Doping Control Center, Korea Institute of Science and Technology, Seoul, Republic of Korea.
Department of Microbial Engineering, College of Engineering, Konkuk University, Seoul, Republic of Korea.
Drug Test Anal. 2023 Nov-Dec;15(11-12):1439-1448. doi: 10.1002/dta.3562. Epub 2023 Sep 4.
Due to athletes' misuse of recombinant human growth hormone (rhGH) for performance improvement, the World Anti-Doping Agency has designated rhGH as a prohibited substance. This study focuses on the development and improvement of a simple and fast rhGH detection method using a fluorescence-incorporated antibody sensor "Quenchbody (Q-body)" that activates upon antigen binding. Camelid-derived nanobodies were used to produce stable Q-bodies that withstand high temperatures and pH levels. Notably, pituitary human growth hormone (phGH) comprises two major isoforms, namely 22 and 20 kDa GH, which exist in a specific ratio, and the rhGH variant shares the same sequence as the 22 kDa GH isoform. Therefore, we aimed to discriminate rhGH abuse by analyzing its specific isoform ratio. Two nanobodies, NbPit (recognizing phGH) and NbRec (preferentially recognizing 22 kDa rhGH), were used to develop the Q-bodies. Nanobody production in Escherichia coli involved the utilization of a vector containing 6xHis-tag, and Q-bodies were obtained using a maleimide-thiol reaction between the N-terminal of the cysteine tag and a fluorescent dye. The addition of tryptophan residue through antibody engineering resulted in increased fluorescence intensity (FI) (from 2.58-fold to 3.04-fold). The limit of detection (LOD) was determined using a fluorescence response, with TAMRA-labeled NbRec successfully detecting 6.38 ng/ml of 22 kDa rhGH while unable to detect 20 kDa GH. However, ATTO520-labeled NbPit detected 7.00 ng/ml of 20 kDa GH and 2.20 ng/ml 22 kDa rhGH. Q-bodies successfully detected changes in the GH concentration ratio from 10 to 40 ng/ml in human serum within 10 min without requiring specialized equipment and kits. Overall, these findings have potential applications in the field of anti-doping measures and can contribute to improved monitoring and enforcement of rhGH misuse, ultimately enhancing fairness and integrity in competitive sports.

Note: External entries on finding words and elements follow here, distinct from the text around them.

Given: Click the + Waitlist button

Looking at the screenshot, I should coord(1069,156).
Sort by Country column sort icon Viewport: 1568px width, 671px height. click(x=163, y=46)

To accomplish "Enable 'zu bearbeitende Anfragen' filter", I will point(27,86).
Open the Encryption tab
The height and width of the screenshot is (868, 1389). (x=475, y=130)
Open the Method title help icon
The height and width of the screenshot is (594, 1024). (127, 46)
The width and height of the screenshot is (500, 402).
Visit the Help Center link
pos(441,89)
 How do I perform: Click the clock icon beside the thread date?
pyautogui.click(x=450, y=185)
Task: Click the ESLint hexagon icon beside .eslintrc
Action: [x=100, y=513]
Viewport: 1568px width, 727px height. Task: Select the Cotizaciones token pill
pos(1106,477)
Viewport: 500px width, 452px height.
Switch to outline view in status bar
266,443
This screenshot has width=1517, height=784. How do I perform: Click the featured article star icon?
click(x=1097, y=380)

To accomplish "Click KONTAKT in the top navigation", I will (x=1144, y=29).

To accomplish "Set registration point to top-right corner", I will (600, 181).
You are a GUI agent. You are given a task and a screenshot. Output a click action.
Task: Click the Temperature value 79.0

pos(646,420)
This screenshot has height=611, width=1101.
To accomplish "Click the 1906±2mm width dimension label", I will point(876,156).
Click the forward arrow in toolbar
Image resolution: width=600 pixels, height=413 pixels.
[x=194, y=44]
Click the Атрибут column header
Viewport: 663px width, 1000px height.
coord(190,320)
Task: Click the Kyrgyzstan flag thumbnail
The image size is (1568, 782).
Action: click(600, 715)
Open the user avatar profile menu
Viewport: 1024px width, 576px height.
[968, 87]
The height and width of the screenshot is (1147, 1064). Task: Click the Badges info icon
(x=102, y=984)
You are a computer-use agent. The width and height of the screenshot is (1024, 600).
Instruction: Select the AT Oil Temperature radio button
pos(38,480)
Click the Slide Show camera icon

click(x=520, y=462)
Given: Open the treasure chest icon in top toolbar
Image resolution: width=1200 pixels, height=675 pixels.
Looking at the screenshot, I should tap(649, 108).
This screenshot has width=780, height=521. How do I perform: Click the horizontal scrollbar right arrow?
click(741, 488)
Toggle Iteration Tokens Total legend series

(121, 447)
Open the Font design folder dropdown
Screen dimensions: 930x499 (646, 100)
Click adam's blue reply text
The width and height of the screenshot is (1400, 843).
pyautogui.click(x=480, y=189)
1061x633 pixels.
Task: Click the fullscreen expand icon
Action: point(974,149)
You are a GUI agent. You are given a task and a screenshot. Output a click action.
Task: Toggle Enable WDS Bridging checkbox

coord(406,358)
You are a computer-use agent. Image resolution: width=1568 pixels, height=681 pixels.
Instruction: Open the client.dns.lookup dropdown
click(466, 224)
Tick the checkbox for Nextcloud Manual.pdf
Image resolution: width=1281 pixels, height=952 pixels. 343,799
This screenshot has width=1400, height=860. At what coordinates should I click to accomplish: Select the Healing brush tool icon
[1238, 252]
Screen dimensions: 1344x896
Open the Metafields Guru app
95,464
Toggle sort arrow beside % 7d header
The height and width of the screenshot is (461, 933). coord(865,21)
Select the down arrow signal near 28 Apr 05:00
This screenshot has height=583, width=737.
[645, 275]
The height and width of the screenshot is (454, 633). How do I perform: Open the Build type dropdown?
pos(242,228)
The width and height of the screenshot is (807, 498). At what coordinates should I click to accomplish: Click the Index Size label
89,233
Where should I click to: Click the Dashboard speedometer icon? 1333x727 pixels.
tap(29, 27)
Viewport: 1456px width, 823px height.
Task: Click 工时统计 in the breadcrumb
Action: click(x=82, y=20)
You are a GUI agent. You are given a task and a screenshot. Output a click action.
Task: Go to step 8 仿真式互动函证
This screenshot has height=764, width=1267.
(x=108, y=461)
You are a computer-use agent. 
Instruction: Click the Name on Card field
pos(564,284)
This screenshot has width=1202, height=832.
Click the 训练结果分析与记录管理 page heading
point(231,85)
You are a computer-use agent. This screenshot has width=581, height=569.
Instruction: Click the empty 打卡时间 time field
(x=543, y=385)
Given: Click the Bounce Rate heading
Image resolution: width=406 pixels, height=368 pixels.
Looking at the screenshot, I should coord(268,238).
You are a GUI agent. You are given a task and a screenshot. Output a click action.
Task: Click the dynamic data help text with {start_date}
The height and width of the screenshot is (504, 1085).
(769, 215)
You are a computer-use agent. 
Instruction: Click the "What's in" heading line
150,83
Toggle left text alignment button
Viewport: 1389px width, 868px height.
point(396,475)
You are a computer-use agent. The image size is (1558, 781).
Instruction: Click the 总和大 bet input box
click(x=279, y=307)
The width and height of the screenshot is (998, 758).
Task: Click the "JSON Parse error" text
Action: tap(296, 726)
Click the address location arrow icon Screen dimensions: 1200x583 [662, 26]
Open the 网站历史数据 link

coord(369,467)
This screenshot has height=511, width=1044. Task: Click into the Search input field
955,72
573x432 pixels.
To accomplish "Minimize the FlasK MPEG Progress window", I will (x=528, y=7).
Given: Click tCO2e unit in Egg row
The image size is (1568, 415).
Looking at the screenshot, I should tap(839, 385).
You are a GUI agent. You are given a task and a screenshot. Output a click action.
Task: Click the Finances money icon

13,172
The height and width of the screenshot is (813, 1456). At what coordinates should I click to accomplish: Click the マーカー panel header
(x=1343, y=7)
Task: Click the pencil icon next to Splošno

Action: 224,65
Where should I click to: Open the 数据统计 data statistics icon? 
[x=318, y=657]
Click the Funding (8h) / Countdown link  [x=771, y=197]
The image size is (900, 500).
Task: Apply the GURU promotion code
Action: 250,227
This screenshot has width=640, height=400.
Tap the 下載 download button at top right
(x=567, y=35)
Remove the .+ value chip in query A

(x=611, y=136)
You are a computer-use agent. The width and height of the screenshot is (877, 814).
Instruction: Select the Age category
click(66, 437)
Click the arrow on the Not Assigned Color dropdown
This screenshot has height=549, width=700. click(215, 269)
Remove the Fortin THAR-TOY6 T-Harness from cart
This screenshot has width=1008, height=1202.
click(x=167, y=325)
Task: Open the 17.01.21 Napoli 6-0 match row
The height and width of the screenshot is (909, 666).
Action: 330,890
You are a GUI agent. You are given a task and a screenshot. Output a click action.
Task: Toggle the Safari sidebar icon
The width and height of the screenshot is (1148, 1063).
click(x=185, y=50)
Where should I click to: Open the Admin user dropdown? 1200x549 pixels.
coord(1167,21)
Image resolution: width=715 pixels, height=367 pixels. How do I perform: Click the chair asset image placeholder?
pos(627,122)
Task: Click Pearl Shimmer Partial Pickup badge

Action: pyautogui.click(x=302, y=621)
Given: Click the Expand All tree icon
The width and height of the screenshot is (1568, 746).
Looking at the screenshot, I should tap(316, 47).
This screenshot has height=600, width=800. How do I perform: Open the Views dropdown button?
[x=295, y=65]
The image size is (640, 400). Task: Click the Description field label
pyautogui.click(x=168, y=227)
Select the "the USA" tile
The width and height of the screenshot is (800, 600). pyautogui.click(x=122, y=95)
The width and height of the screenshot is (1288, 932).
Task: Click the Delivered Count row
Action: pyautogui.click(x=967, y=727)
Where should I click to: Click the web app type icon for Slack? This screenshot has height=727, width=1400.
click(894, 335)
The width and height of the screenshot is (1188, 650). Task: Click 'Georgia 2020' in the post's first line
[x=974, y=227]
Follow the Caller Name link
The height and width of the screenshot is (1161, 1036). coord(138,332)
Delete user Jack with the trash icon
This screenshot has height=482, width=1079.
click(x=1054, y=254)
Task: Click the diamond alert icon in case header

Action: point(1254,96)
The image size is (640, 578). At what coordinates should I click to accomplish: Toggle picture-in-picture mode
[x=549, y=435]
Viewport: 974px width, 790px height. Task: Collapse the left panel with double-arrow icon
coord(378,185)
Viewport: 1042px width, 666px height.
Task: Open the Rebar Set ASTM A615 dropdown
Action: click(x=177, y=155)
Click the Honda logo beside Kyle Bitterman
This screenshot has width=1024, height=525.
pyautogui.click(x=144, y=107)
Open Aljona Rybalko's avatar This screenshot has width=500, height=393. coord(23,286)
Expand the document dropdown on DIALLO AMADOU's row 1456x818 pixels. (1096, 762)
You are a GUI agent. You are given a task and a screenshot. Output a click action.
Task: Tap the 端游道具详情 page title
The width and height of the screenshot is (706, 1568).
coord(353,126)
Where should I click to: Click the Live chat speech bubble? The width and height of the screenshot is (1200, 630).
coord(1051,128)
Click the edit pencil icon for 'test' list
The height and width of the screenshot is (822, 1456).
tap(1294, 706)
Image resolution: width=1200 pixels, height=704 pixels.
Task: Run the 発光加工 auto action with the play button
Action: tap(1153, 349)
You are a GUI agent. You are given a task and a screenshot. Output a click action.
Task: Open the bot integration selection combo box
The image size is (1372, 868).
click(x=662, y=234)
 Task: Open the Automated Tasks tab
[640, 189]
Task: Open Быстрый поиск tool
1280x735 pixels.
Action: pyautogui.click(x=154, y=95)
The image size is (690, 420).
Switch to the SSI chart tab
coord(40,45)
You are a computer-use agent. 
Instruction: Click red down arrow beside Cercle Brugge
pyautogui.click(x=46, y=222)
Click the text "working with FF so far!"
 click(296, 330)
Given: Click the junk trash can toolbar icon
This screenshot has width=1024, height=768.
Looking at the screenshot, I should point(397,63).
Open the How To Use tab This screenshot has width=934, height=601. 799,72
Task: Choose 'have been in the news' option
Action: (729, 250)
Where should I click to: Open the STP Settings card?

由于运动员滥用重组人生长激素(rhGH)来提高运动成绩,世界反兴奋剂机构已将 rhGH 列为禁用物质。本研究专注于开发和改进一种简单快速的 rhGH 检测方法,使用一种荧光标记抗体传感器“Quenchbody(Q-body)”,该传感器在抗原结合时被激活。骆驼科纳米抗体被用于产生能够耐受高温和 pH 值的稳定 Q-body。值得注意的是,垂体人生长激素(phGH)由两种主要的同工型组成,即 22 和 20 kDa GH,它们以特定比例存在,而 rhGH 变体与 22 kDa GH 同工型具有相同的序列。因此,我们旨在通过分析其特定同工型比例来区分 rhGH 滥用。两种纳米抗体,NbPit(识别 phGH)和 NbRec(优先识别 22 kDa rhGH),被用于开发 Q-body。Escherichia coli 中的纳米抗体生产涉及使用含有 6xHis 标签的载体,并且 Q-body 通过半胱氨酸标签的 N 端与荧光染料之间的马来酰亚胺-巯基反应获得。通过抗体工程添加色氨酸残基导致荧光强度(FI)增加(从 2.58 倍增加到 3.04 倍)。使用荧光响应确定检测限(LOD),TAMRA 标记的 NbRec 成功检测到 6.38 ng/ml 的 22 kDa rhGH,而无法检测到 20 kDa GH。然而,ATTO520 标记的 NbPit 检测到 7.00 ng/ml 的 20 kDa GH 和 2.20 ng/ml 的 22 kDa rhGH。Q-body 无需专门的设备和试剂盒,在 10 分钟内成功检测到人血清中 GH 浓度比从 10 到 40 ng/ml 的变化。总体而言,这些发现具有在反兴奋剂措施领域的应用潜力,可以有助于改善 rhGH 滥用的监测和执行,最终提高竞技体育的公平性和完整性。